En aquel tiempo, Jesús dijo a Nicodemo: “Así como levantó Moisés la serpiente en el desierto, así tiene que ser levantado el Hijo del hombre para que todo el que crea en Él tenga vida eterna. Porque tanto amó Dios al mundo, que le entregó a su Hijo único, para que todo el que crea en Él no perezca, sino que tenga vida eterna. Porque Dios no envió a su Hijo para condenar al mundo, sino para que el mundo se salvara por Él. El que cree en Él no será condenado; pero el que no cree ya está condenado, por no haber creído en el Hijo único de Dios. La causa de la condenación es ésta: habiendo venido la luz al mundo, los hombres prefirieron las tinieblas a la luz, porque sus obras eran malas. Todo aquel que hace el mal, aborrece la luz y no se acerca a ella, para que sus obras no se descubran. En cambio, el que obra el bien conforme a la verdad, se acerca a la luz, para que se vea que sus obras están hechas según Dios”.

 

“Tanto amó Dios al mundo”

Jn 3,14-21

P. Julio César Saucedo

¿Qué dice el texto?

Nicodemo, un miembro del consejo de los judíos, sale en busca de Jesús bajo la oscuridad de la noche. Probablemente, hace esta visita nocturna para no llamar la atención y poder conversar abiertamente con Jesús sobre la salvación del hombre; pero será justamente esta particularidad, la que concede otro significado a “la noche” de Nicodemo: es la noche de la duda y de la incomprensión; la noche de la crisis.

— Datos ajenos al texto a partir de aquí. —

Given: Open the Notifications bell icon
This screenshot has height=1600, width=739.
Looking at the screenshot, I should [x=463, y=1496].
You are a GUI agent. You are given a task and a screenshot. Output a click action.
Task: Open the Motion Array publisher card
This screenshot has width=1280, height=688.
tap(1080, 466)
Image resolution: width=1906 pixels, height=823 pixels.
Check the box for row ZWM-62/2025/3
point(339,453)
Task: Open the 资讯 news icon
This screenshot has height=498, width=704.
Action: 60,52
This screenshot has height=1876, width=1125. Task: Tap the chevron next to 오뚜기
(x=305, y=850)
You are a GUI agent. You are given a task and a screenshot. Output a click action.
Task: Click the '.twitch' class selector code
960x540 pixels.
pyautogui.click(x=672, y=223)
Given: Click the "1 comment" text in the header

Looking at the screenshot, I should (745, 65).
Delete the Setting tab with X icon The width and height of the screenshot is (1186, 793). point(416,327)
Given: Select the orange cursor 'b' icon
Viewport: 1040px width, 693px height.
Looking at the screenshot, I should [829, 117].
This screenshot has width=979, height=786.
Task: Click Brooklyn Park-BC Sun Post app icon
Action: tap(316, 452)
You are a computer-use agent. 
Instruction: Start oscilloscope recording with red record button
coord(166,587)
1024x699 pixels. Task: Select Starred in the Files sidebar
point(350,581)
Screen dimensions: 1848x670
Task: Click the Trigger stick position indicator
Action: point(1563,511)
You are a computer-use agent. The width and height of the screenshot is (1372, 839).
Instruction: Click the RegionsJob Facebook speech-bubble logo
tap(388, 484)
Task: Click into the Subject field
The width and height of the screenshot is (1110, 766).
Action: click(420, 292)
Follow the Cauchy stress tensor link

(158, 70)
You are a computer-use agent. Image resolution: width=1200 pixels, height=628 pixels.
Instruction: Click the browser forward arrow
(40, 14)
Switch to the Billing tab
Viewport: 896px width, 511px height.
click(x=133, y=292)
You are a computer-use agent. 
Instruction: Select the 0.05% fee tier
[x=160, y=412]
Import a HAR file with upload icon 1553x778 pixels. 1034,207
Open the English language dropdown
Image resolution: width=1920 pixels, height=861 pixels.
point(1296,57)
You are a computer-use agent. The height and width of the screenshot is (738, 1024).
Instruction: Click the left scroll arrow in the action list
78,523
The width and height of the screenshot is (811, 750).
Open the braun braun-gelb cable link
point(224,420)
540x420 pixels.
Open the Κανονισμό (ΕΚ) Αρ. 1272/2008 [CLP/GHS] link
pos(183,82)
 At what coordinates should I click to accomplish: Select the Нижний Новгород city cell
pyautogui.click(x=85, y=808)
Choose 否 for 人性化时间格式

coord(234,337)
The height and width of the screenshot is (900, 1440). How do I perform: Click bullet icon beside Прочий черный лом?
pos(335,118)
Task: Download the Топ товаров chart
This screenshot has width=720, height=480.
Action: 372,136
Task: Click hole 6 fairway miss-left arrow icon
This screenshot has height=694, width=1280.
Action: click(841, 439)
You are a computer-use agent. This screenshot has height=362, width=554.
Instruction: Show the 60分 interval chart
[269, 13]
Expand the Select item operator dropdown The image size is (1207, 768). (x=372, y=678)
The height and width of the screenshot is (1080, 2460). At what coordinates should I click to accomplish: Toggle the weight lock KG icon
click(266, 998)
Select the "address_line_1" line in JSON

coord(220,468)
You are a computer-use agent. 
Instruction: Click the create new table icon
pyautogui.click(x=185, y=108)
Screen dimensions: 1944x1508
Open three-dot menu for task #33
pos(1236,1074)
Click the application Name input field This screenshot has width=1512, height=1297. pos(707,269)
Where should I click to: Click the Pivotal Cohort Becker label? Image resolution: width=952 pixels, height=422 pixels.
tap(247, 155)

Insertados en esta escena, el presente domingo, nos presenta el centro de este diálogo en el que Jesús alude al episodio de las serpientes que mordían al pueblo de Israel a causa de su incredulidad. Moisés, intercediendo ante Yahvé, recibe la orden de levantar una serpiente de bronce para que todo aquel que la mirara, viviera (Num 21,4-9). Bajo este evento, Jesús explica la necesidad de su exaltación en la cruz para la salvación de los hombres.

Con estos elementos, san Juan evangelista muestra el corazón del diálogo: “Porque tanto amó Dios al mundo que dio a su Hijo unigénito, para que todo el que crea en Él no muera, sino que tenga la vida eterna” (3,16). La cruz es, entonces, expresión suprema del amor de Dios por los hombres; del Amor que ama sin medida.

 

¿Qué me dice el texto?

El texto, de una manera muy sutil, nos ofrece dos visiones sobre la oscuridad. Existe una oscuridad que proviene en un contexto de crisis, por ejemplo, cuando una persona se pregunta sobre el significado de la vida en un contexto de injusticias, o cuando delante de tanta miseria y tragedias busca comprender el sentido religioso; también puede comprenderse esta oscuridad cuando se sufre de alguna enfermedad, o cuando el corazón está de luto por la pérdida de un ser querido; o bien, cuando se busca comprender el sentido y contenido de la fe –como Nicodemo– etc. Es la noche que provoca que la persona salga de sí en busca de aquella “Palabra” que ilumine sus incertidumbres.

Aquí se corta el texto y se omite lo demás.